BRIEF A ▸
In the passage below on Indian IT stocks, list the kinds of work that the bear case says automation compresses.
BRIEF B ▸
Answer these questions about the passage below on Indian IT stocks, one line each:
(i) What measure do analysts talk about once they strip out currency effects?
(ii) How did the traditional Indian IT model scale?
(iii) What happens to IT stocks on days when AI is framed as an opportunity?

This is why analysts strip out currency effects and talk about constant-currency growth — the cleanest measure of whether real business is expanding or shrinking. When the viral commentary blames "the dollar," it is usually pointing at exactly this lever.
The AI Question Hanging Over The Sector
The newest and most debated overhang is artificial intelligence. The traditional Indian IT model scaled by adding people: more engineers meant more billable hours meant more revenue. AI coding assistants and automation tools threaten that arithmetic by doing routine work faster and with fewer hands.
There are two ways to read this, and the market keeps flip-flopping between them:
- The bear case: automation compresses the very work — testing, maintenance, basic development — that fills the seats and pays the bills, squeezing growth and pricing.
- The bull case: the same clients who want AI also need someone to build, integrate and run it, and Indian firms are positioning to sell exactly that high-value consulting work.
No one knows yet which force wins, and that uncertainty itself fuels volatility. On days when AI is framed as a threat, IT stocks fall; on days it is framed as an opportunity, they bounce. The honest position is that the long-term impact remains unverified and genuinely contested among experts.
Why The Public Reaction Is So Loud
IT stocks are not just any sector for Indian investors — they are deeply personal. Lakhs of households own them directly or through mutual funds, and lakhs more work in the industry, so a crash hits both portfolios and pay-cheque psychology at once.

RECORDS SUPPLIED ▸
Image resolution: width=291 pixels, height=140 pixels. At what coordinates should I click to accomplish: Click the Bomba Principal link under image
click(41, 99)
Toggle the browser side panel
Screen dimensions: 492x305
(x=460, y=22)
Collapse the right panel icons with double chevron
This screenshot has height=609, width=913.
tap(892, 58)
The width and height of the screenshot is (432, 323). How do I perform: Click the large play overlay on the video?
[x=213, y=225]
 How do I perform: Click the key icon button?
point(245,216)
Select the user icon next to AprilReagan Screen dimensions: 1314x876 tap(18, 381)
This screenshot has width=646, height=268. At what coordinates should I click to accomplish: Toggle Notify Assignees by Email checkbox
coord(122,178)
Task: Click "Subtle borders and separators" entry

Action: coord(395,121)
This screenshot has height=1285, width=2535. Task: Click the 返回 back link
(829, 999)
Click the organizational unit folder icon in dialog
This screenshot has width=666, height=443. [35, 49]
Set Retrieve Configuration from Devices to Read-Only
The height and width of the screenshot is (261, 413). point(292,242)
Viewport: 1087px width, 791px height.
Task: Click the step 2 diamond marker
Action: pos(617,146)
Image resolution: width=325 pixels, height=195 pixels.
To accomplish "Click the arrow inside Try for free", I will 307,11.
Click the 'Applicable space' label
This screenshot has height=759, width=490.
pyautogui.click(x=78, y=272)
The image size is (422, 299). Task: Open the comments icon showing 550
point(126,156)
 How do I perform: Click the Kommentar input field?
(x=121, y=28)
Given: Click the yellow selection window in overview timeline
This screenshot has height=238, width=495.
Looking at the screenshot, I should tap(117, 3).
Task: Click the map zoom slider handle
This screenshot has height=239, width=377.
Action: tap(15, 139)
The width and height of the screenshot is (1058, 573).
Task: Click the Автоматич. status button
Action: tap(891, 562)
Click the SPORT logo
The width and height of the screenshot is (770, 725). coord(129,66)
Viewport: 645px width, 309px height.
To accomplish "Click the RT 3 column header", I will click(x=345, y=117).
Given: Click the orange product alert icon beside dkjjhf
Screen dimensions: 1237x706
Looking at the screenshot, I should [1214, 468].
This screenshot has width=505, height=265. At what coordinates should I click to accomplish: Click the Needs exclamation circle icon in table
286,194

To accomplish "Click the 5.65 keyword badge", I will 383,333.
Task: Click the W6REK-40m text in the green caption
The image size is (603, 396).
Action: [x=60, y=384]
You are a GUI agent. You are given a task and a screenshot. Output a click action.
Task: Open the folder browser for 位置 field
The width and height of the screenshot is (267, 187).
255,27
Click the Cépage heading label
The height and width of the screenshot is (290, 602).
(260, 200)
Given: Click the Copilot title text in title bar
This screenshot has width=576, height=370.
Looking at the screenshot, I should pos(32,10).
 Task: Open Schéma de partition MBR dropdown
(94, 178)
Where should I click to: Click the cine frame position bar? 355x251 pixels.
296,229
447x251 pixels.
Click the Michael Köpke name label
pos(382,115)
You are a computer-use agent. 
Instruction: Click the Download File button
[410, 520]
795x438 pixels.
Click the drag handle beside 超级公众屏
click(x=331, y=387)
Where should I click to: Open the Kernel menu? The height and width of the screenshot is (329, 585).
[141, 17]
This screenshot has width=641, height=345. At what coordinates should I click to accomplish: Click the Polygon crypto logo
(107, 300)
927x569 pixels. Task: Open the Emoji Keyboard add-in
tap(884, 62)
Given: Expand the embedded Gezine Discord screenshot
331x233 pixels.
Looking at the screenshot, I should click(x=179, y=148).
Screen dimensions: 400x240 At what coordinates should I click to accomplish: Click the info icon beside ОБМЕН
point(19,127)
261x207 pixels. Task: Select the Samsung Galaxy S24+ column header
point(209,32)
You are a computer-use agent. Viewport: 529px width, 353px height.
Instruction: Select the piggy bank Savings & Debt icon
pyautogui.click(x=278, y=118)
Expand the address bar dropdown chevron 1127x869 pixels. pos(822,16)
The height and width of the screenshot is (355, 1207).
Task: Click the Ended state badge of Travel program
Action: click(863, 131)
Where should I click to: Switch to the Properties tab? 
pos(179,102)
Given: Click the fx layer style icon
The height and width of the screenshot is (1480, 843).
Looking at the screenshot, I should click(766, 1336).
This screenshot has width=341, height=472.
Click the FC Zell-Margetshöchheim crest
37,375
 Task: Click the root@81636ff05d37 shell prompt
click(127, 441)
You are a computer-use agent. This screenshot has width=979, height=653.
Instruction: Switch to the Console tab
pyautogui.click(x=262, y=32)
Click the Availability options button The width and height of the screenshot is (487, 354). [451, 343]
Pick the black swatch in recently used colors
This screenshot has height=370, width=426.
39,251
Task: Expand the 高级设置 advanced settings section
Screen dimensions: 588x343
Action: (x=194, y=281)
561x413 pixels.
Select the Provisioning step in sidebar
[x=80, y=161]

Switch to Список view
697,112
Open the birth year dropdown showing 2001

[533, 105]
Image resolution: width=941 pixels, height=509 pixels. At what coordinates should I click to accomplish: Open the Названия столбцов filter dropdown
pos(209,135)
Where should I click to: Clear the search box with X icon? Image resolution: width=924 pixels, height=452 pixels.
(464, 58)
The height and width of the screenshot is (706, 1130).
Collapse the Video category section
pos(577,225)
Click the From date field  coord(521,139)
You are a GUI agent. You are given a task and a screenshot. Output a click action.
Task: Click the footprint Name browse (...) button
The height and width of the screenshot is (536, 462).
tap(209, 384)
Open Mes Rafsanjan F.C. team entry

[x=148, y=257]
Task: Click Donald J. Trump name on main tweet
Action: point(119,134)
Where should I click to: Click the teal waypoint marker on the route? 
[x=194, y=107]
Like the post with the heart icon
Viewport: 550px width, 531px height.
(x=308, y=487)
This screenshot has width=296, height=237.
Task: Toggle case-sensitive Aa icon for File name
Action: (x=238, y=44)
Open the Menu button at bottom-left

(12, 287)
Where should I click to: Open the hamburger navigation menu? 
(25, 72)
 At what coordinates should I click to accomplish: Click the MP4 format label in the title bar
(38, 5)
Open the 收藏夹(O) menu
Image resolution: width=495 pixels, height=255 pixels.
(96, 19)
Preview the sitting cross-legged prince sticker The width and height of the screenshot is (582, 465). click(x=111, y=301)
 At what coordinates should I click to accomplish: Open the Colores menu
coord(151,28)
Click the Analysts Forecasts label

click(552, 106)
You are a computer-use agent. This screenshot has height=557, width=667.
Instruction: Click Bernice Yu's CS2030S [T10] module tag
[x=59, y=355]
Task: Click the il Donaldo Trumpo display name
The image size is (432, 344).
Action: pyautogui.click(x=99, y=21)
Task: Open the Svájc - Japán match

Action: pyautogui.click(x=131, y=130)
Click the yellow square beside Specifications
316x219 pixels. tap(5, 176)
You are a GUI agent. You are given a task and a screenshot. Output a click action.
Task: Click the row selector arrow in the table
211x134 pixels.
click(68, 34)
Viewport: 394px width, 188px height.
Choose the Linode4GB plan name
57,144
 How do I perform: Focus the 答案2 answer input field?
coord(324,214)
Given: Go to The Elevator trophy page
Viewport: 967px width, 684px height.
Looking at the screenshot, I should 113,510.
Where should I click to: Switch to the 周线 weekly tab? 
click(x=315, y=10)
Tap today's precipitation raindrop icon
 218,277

EXPECTED OUTPUT A ▸
- Testing
- Maintenance
- Basic development

EXPECTED OUTPUT B ▸
(i) Constant-currency growth.
(ii) By adding people.
(iii) They bounce.